O acompanhamento da rotina desses trabalhadores (só nesse circuito são mais de 500) deixou entrever uma rede intricada de interações que envolvem inclusive tráfico de pessoas, subornos e aproveitamento de brechas de leis e portarias que regulam a imigração e que, por fim, asseguram a continuidade e lucratividade dos negócios. A reportagem citada encontrou indícios inclusive de envolvimento da Camorra, máfia que é proprietária de terras na região.

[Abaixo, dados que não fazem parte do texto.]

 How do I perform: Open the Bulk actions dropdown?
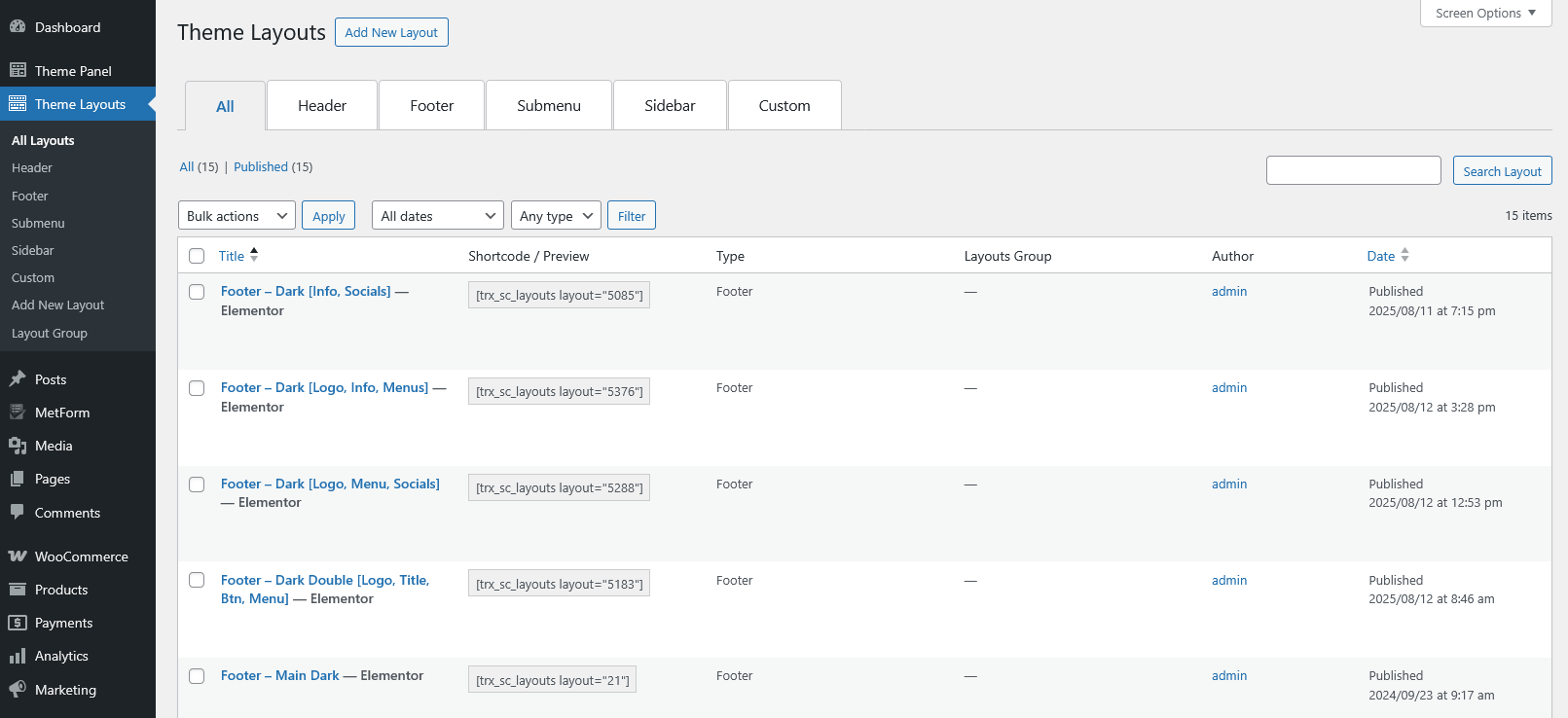237,216
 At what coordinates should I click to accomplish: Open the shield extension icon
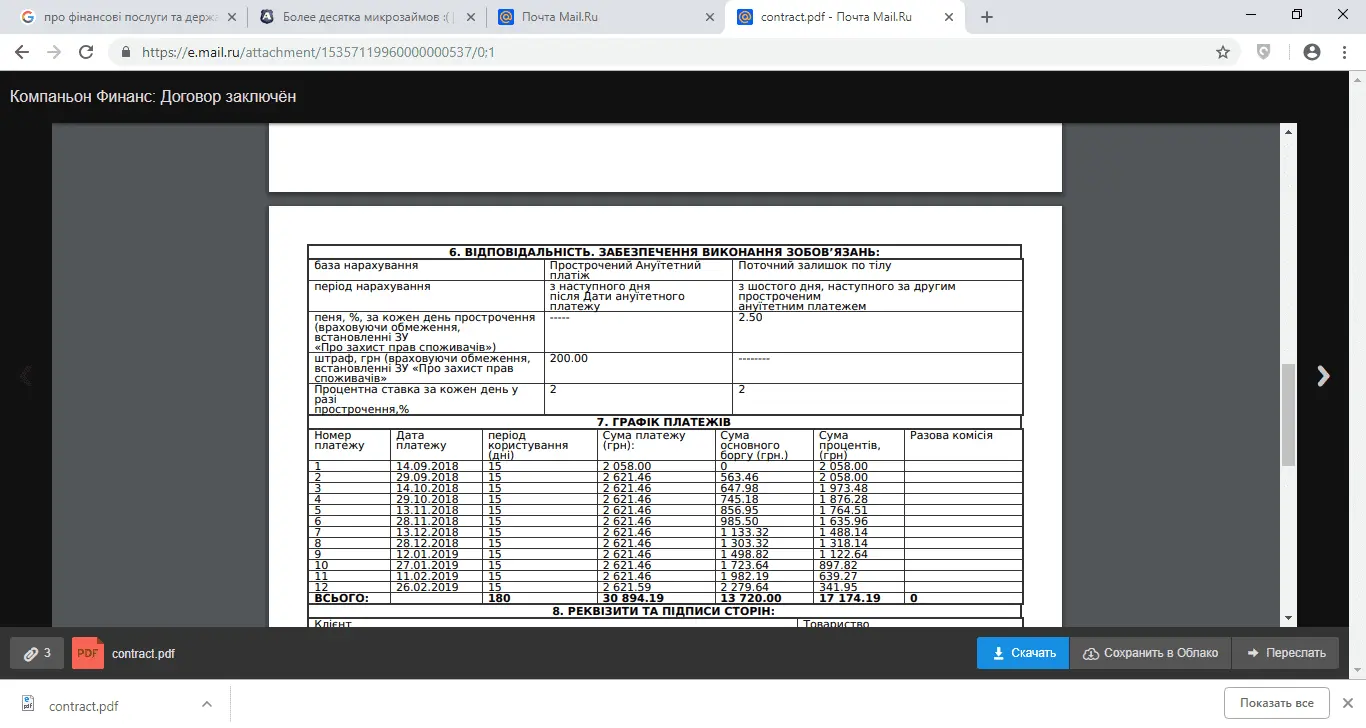click(x=1264, y=52)

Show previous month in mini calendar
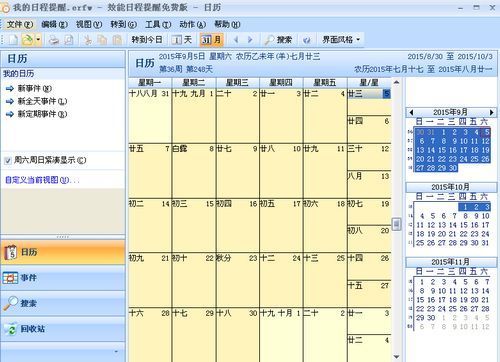411,112
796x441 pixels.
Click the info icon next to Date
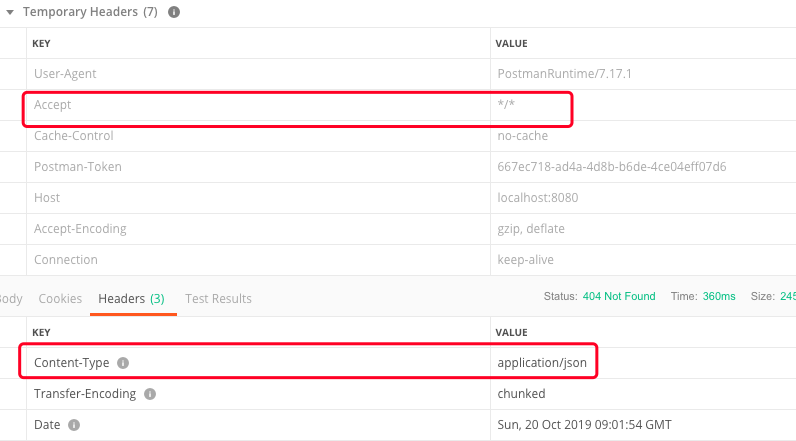[x=74, y=425]
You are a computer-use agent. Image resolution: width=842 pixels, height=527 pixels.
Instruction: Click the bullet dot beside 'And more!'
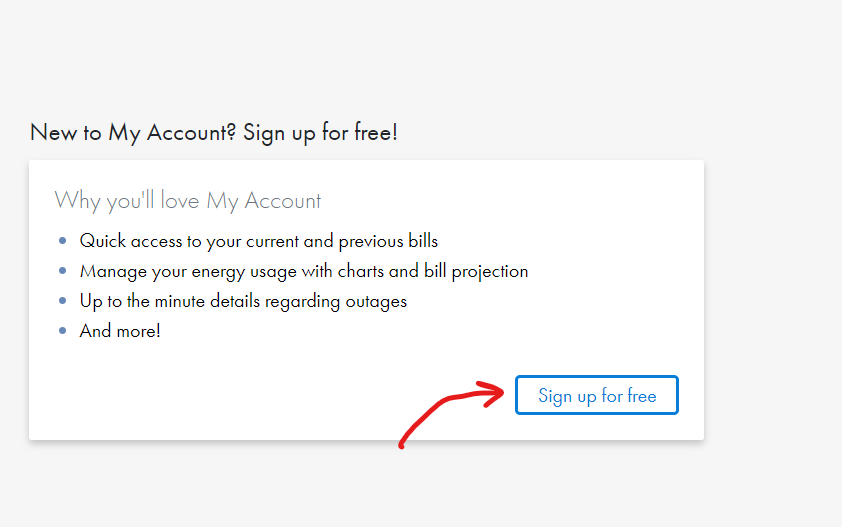pyautogui.click(x=63, y=331)
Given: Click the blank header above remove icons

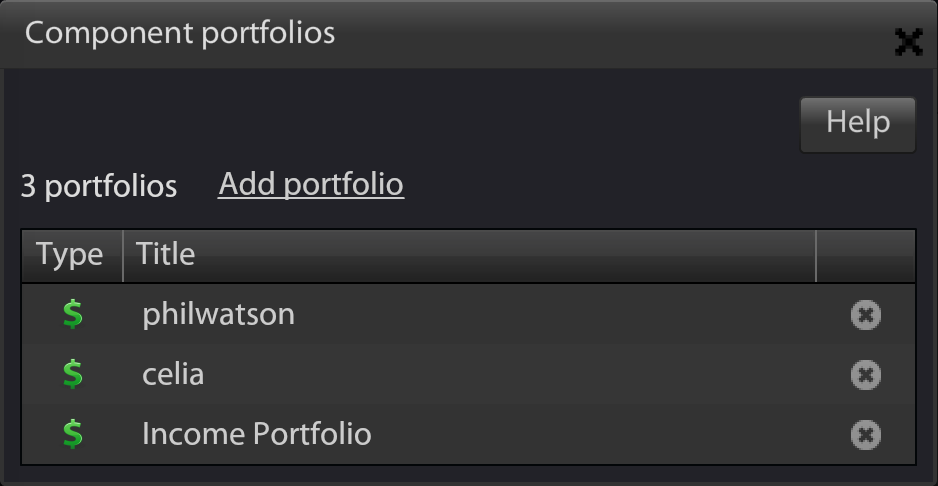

(No próximo artigo serão abordadas a situação de imigrantes explorados em redes de prostituição na Itália, a violência sexual nas rotas da migração, a “economia não observada” na Itália, as implicações de algumas disposições legais sobre migração na Itália, os efeitos danosos da criminalização da imigração e do imigrante e a atual disputa política de narrativas e de valores constitutivos do povo italiano.)
*Arnaldo Cardoso é cientista político, pesquisador e professor universitário.